Goal ▸
Format the records as a two-column CSV with the headers instruction and action. Include only the records starting with the line containing "Task: Click the Translate post link" and going on through the line containing "Action: coord(41,89)". Give one row per record, with the record's text and its answer each in a single quoted field and line breaks replaced by spaces.

Source material ▸

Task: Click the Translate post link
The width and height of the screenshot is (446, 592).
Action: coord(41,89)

* * *

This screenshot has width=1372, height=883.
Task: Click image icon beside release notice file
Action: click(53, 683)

Task output ▸
instruction,action
"Task: Click the Translate post link The width and height of the screenshot is (446, 592).","Action: coord(41,89)"